Cousin #2 is from my planet, but we don’t speak the same language. We visited her the next day. She lives in a modular home (used to be called trailers, but they really are modular homes) on a vast ranch with her husband and a few of their children. Two of her sons live in a house that the rest of the family abandoned due to sewer issues, but they come by each night for dinner. And a married daughter with children lives a short distance away. There are many dogs, some of which are “indoor” dogs and some of which are “outdoor” dogs. The younger daughter is 18 and in a 2-year program that will give her some kind of certificate deeming her beyond great with horses. She loves it, and hopes to work on a dude ranch some day handling the horses, possibly in Colorado. Dave and I liked her best, which seemed to throw her because she apparently gets lost in the shuffle and has been reportedly quite active doing the teenage-rebellion thing against her parents. Anyway, I asked her how many horses her immediate family owns, and it’s something like 20. But each horse is owned by an individual instead of there being “family horses.” So her mom has 3, she has 5, one brother has 2, another has 3, etc., up to about 20 total. Cousin #2’s son-in-law hand-builds awesome furniture out of rough-hewn cedar. There will be pictures, I promise.
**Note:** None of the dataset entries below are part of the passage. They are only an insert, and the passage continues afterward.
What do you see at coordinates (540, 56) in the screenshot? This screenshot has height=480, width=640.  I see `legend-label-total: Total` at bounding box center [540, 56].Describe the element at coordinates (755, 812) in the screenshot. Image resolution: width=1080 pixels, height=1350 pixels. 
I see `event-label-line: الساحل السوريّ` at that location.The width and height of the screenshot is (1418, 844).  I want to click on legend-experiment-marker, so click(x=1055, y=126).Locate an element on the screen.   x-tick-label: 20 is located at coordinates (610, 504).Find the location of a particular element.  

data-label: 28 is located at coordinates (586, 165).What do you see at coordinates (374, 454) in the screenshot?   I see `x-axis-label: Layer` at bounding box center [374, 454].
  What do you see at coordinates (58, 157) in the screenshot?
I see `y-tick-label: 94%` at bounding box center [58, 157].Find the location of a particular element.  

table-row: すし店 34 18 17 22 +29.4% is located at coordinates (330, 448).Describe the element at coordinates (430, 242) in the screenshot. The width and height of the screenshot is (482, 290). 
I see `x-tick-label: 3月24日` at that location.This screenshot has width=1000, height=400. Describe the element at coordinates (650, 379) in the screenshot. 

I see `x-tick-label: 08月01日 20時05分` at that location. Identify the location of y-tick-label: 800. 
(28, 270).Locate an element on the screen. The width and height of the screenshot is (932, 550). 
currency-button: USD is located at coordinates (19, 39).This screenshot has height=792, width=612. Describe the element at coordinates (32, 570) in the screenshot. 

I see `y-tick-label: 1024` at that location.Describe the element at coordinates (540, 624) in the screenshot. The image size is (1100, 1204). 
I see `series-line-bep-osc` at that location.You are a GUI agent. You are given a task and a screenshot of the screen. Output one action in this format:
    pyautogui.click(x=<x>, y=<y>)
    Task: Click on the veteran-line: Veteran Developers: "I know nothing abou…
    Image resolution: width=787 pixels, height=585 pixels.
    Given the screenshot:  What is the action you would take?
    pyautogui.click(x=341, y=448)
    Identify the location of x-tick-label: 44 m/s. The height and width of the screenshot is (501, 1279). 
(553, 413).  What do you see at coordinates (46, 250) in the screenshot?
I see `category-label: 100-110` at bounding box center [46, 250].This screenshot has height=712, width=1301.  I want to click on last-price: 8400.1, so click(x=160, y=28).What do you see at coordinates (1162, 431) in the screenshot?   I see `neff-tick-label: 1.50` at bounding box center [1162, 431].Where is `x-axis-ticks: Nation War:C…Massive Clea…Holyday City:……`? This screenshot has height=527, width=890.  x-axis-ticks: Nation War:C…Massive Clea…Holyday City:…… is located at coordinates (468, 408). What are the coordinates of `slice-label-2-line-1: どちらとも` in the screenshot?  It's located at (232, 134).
Then it was off to visit Cousin #3, who was my favorite. He’s the one I’d like to get together with in the future, and he might be coming here in the fall, which would be great! His wife is funny and a bit sarcastic, so I could see bonding with her if I had the chance to get to know them better. He shares my love of cooking and made dinner using cast iron cookware, which is something I’ve gotten into lately. Their house was cozy (“just right”), the one son we met was independent without being annoyingly rebellious (“just right”), and we talked about our lives after dinner without it feeling like an interview with a stranger (“just right”). I wouldn’t exactly call this guy “Baby Bear,” but he matched my “Goldilocks” better than the other two.